A questo punto viene spontaneo chiedersi che cosa sia in realtà il Graal e soprattutto se sia o no esistito. Si è versato e si continua a versare fiumi di inchiostro sull’argomento, cercando di trovare una risposta e di mettere una volta per tutte la parola fine ad una storia che dura da tempo immemorabile. In questa corsa affannosa alla verità a tutti costi si tende spesso a perdere di vista un’altra grande verità, che forse è l’unica: non esiste un solo Graal.

MATERIALE FORNITO:
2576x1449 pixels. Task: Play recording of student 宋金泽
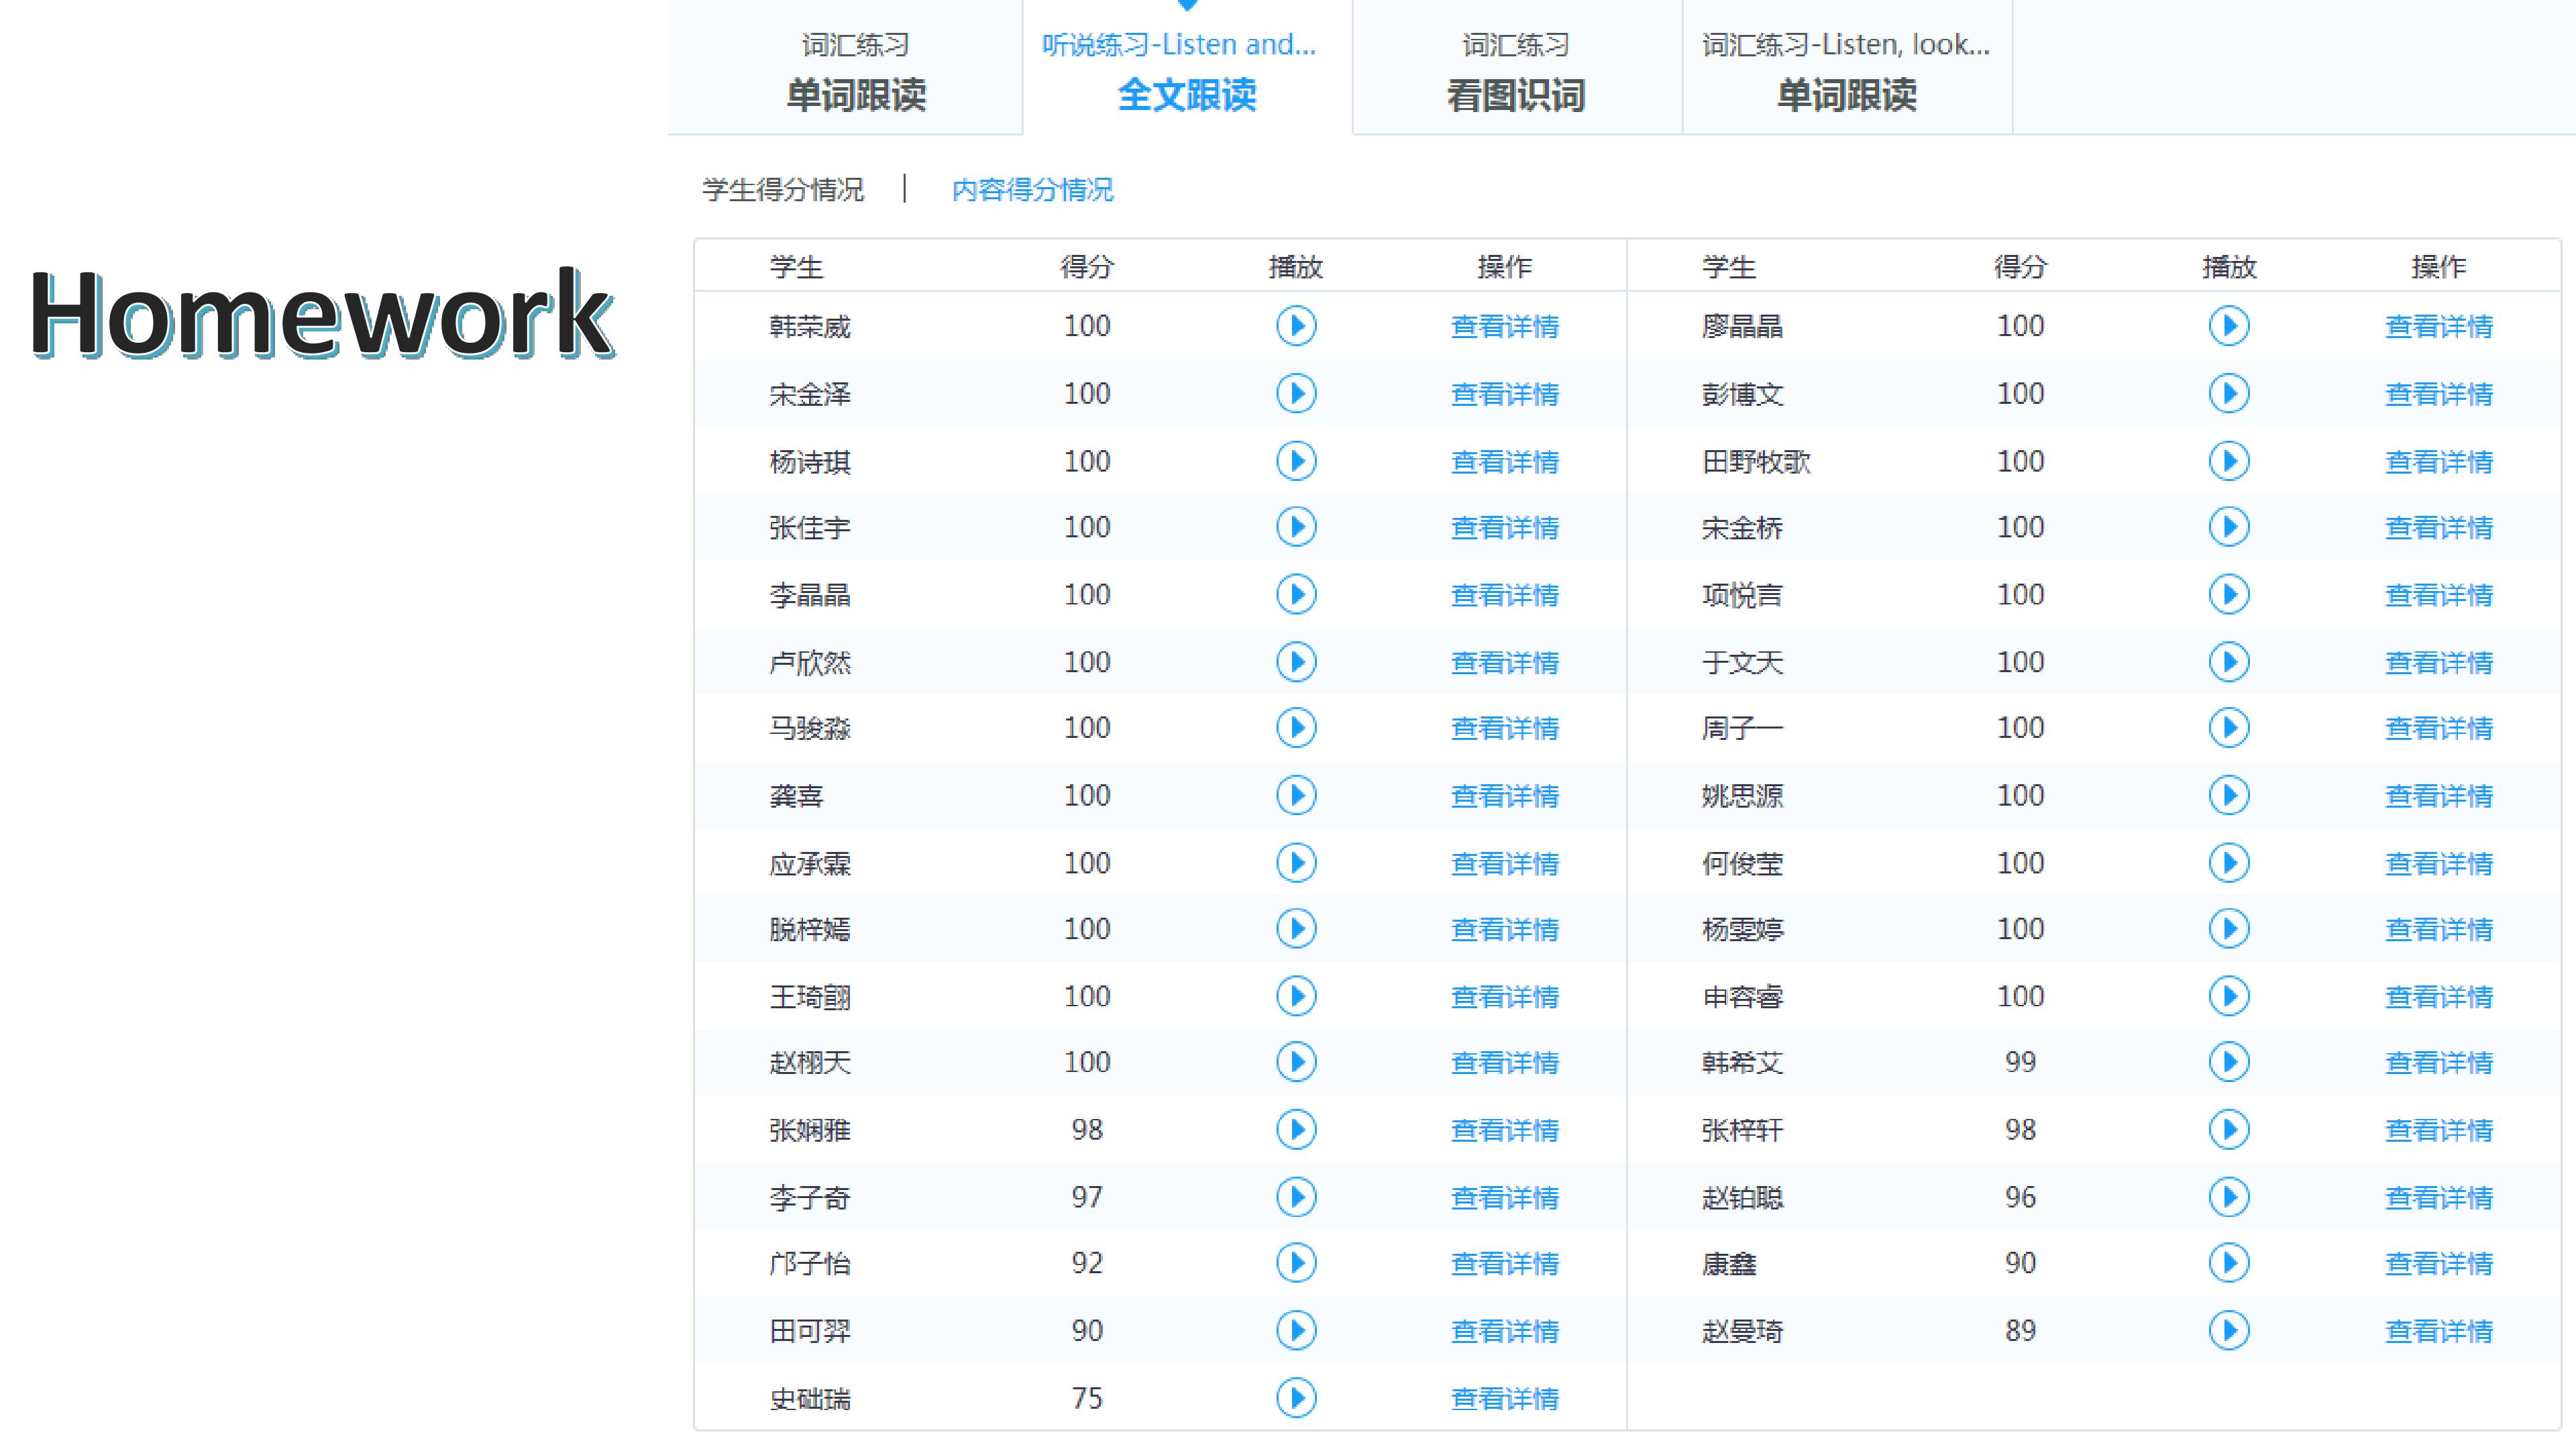click(1296, 393)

ISTRUZIONE 1: Secondo l'estratto sul Graal, qual è forse l'unica grande verità?
ISTRUZIONE 2: Duplica il passo dell'estratto sul Graal da "A questo punto" a "un solo Graal.".
ISTRUZIONE 3: Prosegui il testo sul Graal a partire dalla sua ultima frase.
Le righe riportate sopra non servono per svolgere il lavoro.

RISPOSTA 1: Forse l'unica grande verità è che non esiste un solo Graal.

RISPOSTA 2:
A questo punto viene spontaneo chiedersi che cosa sia in realtà il Graal e soprattutto se sia o no esistito. Si è versato e si continua a versare fiumi di inchiostro sull’argomento, cercando di trovare una risposta e di mettere una volta per tutte la parola fine ad una storia che dura da tempo immemorabile. In questa corsa affannosa alla verità a tutti costi si tende spesso a perdere di vista un’altra grande verità, che forse è l’unica: non esiste un solo Graal.

RISPOSTA 3:
Von Eschenbach è l’autore che, inconsapevolmente, ne ha fornito la descrizione più appropriata: quella di una gemma preziosa. Proprio come una gemma, il Graal è costituito da una miriade di facce che “riflettono” le aspettative di coloro che lo cercano e per questo motivo cambia, si trasforma continuamente. Per chi ha un approccio prettamente storico-scientifico è un manufatto con caratteristiche ben precise, legato alla figura del Cristo o addirittura antecedente. Per lo scettico è soltanto una leggenda come tante. Per il sognatore è un nobile ideale. Per il saggio è la Sapienza. Per il cercatore spirituale è un percorso iniziatico che viene tramandato da generazioni.
Di qualunque cosa si tratti, il Graal è soprattutto ricerca: una ricerca proiettata verso il mondo esterno che è anche un lungo viaggio nei luoghi dell’Anima.